*Written task*: Starting with the line that contains "Tap the cellular signal bars icon" and going on through the end of the material, write out every line again. Scale each coordinate in the answers by 2.3 and round it to a whole number, with halves rounding up, but leave every other number as it is.

*Input data*:
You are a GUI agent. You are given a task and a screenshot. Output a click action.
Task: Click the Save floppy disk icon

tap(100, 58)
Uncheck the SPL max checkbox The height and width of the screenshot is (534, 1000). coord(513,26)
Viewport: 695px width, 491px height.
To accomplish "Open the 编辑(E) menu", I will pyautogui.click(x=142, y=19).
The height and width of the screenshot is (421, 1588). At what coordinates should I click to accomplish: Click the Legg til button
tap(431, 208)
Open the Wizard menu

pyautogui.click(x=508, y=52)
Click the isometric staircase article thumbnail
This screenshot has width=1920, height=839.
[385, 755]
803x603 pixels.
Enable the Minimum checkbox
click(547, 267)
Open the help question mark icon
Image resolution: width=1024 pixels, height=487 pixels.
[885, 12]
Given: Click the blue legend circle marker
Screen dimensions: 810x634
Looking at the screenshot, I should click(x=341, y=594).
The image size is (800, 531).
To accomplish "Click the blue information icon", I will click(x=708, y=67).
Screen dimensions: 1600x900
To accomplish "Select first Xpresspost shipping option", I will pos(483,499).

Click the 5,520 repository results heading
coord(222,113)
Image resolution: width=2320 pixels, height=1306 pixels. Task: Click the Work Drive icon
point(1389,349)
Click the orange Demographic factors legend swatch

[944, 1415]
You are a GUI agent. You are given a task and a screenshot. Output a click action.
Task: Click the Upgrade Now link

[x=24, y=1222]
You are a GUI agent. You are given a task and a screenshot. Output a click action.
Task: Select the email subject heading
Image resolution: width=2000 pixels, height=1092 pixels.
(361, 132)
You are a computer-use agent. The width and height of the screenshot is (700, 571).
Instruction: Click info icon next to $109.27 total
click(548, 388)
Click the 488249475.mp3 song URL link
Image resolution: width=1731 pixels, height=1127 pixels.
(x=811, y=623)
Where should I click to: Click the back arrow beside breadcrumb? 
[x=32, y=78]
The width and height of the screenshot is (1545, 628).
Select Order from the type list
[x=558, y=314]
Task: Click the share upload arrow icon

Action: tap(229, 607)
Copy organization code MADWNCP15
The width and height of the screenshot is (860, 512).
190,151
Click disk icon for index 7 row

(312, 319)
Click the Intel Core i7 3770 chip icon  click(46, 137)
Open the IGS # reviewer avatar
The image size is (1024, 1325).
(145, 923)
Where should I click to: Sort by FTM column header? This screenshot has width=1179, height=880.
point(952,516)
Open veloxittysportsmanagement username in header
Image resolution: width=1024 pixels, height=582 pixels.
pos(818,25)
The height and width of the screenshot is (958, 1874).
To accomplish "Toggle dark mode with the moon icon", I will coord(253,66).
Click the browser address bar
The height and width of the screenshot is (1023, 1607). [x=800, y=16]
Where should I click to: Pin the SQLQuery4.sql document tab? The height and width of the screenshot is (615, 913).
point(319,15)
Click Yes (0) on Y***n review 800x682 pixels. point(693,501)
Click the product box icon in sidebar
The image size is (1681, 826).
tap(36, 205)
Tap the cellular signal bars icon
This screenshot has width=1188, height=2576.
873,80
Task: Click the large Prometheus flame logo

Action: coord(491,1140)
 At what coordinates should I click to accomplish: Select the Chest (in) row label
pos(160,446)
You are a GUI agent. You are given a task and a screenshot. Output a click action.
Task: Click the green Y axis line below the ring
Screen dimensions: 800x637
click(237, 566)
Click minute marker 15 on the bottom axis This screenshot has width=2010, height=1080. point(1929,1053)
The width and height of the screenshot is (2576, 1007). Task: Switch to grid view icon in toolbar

*Full answer*:
Tap the cellular signal bars icon
This screenshot has width=1188, height=2576.
2008,184
Task: Click the large Prometheus flame logo

Action: coord(1129,2622)
 At what coordinates should I click to accomplish: Select the Chest (in) row label
pos(368,1026)
You are a GUI agent. You are given a task and a screenshot. Output a click action.
Task: Click the green Y axis line below the ring
Screen dimensions: 800x637
click(545, 1302)
Click minute marker 15 on the bottom axis This screenshot has width=2010, height=1080. point(4437,2422)
The width and height of the screenshot is (2576, 1007). Task: Switch to grid view icon in toolbar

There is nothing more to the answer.